Will it assume that whatever alignment is required
for whatever vectorization width chosen,
is the actual alignment?

m-happy edited the summary of this revision. (Show Details)Nov 6 2019, 9:08 AM
m-happy edited the summary of this revision. (Show Details)
hfinkel added inline comments.Nov 6 2019, 9:10 AM
clang/docs/LanguageExtensions.rst
3135

Also, just arrays, or also pointers?

hfinkel added inline comments.Nov 6 2019, 10:49 AM
clang/docs/LanguageExtensions.rst
3135

Currently, it is using 32 bit.

You'll need to use the preferred alignment of the element type.

By pointers, if you mean pointers to arrays? Then Yes.

No, I mean pointers.

What do you intend for these cases:

double A[Size], B[Size];

void foo() {
#pragma clang loop aligned
  for (int i = 0; i < n; ++i) {
    A[i] = B[i] + 1;
  }
}

or this:

void foo(double *A, double *B) {
#pragma clang loop aligned
  for (int i = 0; i < n; ++i) {
    A[i] = B[i] + 1;
  }
}

or this:

void foo(double *A, double *B, double *C) {
#pragma clang loop aligned
  for (int i = 0; i < n; ++i) {
    A[i] = B[i] + *C + 1;
  }
}

or this:

void foo(double *A, double *B) {
#pragma clang loop aligned
  for (int i = 0; i < n; ++i) {
    *A++ = *B++ + 1;
  }
}

what about arrays of structs?

Please see my comments in D69900 as well.

For the font-end side, I suggest the syntax vectorize_assume_alignment(32) instead. We also need to define what this assumes to be aligned. The first element of the array? Every array element? In an array-of-structs, the struct of the element that is accessed? Scalars?

Please see my comments in D69900 as well.

For the font-end side, I suggest the syntax vectorize_assume_alignment(32) instead. We also need to define what this assumes to be aligned. The first element of the array? Every array element? In an array-of-structs, the struct of the element that is accessed? Scalars?

It would be really best if this could just make use of CodeGenFunction::EmitAlignmentAssumption(),
else this is a heavy hammer with loose handle.

It would be really best if this could just make use of CodeGenFunction::EmitAlignmentAssumption(),
else this is a heavy hammer with loose handle.

Since it is a property of the data structure, not of the vectorization, __builtin_assume_aligned might be preferable anyway.

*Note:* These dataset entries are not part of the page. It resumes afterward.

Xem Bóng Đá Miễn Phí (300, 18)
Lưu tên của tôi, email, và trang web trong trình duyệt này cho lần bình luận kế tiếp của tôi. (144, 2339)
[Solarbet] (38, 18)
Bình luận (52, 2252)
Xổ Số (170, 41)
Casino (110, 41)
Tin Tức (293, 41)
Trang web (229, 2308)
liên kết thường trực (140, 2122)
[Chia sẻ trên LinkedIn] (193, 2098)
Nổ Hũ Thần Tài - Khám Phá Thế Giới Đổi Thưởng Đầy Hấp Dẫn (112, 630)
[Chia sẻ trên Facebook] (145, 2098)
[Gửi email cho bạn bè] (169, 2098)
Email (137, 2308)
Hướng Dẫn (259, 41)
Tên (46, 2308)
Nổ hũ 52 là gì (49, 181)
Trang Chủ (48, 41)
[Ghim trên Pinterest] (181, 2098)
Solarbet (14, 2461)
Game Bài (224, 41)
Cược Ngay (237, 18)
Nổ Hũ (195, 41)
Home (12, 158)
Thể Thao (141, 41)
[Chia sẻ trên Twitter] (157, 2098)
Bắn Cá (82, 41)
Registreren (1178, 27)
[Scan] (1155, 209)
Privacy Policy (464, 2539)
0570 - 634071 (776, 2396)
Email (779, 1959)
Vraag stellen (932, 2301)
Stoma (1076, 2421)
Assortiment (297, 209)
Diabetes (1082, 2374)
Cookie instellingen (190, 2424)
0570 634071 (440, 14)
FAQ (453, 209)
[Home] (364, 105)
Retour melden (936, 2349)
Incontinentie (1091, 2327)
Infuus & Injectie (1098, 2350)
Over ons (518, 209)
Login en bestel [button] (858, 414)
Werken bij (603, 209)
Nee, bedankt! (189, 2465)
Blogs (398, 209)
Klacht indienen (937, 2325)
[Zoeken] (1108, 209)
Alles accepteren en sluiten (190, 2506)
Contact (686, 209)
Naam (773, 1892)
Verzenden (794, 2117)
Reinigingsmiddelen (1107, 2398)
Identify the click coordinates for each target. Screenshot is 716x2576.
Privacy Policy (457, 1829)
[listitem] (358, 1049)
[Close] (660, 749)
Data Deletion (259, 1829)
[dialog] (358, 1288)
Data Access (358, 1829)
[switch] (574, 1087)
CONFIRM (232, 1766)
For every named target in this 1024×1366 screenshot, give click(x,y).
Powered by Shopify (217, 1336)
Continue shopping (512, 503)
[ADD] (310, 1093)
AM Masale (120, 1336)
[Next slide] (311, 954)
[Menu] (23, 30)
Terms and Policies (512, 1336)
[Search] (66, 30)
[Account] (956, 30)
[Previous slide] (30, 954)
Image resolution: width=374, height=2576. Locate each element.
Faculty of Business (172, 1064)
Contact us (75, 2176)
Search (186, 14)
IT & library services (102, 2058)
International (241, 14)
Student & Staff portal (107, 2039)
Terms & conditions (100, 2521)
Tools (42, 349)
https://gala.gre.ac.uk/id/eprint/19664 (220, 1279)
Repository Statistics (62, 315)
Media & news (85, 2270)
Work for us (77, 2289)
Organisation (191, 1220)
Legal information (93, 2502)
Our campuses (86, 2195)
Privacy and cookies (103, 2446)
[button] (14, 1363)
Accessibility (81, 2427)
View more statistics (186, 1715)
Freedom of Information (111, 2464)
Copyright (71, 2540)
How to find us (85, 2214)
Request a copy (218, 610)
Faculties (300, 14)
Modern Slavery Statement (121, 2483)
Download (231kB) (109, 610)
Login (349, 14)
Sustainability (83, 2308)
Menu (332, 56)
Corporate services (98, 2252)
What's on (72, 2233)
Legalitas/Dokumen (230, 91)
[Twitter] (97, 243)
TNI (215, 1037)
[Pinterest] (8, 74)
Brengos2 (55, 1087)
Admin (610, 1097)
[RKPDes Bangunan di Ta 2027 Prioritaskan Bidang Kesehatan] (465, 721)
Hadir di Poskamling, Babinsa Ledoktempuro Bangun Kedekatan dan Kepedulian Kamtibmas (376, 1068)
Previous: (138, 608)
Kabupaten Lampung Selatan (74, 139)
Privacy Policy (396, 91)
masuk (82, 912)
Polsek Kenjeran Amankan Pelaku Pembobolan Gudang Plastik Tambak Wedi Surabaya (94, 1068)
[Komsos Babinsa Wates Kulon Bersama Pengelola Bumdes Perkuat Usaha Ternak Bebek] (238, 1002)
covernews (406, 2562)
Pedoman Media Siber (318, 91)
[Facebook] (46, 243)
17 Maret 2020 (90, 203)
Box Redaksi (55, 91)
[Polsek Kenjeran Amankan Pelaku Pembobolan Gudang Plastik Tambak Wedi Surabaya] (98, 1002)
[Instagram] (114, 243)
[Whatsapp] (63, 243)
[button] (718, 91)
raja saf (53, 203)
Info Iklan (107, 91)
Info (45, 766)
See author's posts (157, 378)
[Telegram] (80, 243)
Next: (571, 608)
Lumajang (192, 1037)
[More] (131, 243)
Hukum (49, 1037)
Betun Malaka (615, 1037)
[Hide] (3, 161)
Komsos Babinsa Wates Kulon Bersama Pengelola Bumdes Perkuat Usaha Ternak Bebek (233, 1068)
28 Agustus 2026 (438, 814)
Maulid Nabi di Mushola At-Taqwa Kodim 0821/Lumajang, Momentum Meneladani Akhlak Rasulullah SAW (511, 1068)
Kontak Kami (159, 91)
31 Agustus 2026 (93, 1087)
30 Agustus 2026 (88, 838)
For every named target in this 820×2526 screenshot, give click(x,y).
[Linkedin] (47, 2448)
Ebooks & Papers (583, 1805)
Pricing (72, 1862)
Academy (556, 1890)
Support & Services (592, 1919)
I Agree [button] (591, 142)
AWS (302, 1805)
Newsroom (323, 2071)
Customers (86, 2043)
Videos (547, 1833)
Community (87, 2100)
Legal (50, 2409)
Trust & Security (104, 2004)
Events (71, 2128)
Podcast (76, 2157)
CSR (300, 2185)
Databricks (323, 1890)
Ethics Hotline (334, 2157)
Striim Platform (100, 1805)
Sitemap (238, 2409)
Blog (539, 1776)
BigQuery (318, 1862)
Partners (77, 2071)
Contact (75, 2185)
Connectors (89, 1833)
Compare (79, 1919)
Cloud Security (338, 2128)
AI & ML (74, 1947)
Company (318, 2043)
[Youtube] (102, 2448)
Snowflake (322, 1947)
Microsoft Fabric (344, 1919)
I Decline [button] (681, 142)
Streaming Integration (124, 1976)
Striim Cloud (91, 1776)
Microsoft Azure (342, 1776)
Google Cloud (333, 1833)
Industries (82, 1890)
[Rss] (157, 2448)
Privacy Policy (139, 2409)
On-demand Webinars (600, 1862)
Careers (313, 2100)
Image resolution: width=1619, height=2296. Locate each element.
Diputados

m-happy retitled this revision from Add #pragma clang loop aligned to Add #pragma clang loop vectorize_assume_alignment(n).Nov 13 2019, 2:27 PM
m-happy edited the summary of this revision. (Show Details)
m-happy edited the summary of this revision. (Show Details)
m-happy updated this revision to Diff 229190.Nov 13 2019, 2:32 PM

Updated the syntax as suggested by Michael Kruse, and added functionality to specify the number used for alignment instead of just using 32bits.

To reword, if vectorize_assume_alignment(32) is *NOT* lowered
via CodeGenFunction::EmitAlignmentAssumption() in clang frontend,
but lowered into LoopAttributes::VectorizeAssumeAlignment,
then once the alignment that was specified does not match reality,
there will be a miscompile instead of an UBSan error.

Could you elaborate why this is better than __builtin_assume_aligned?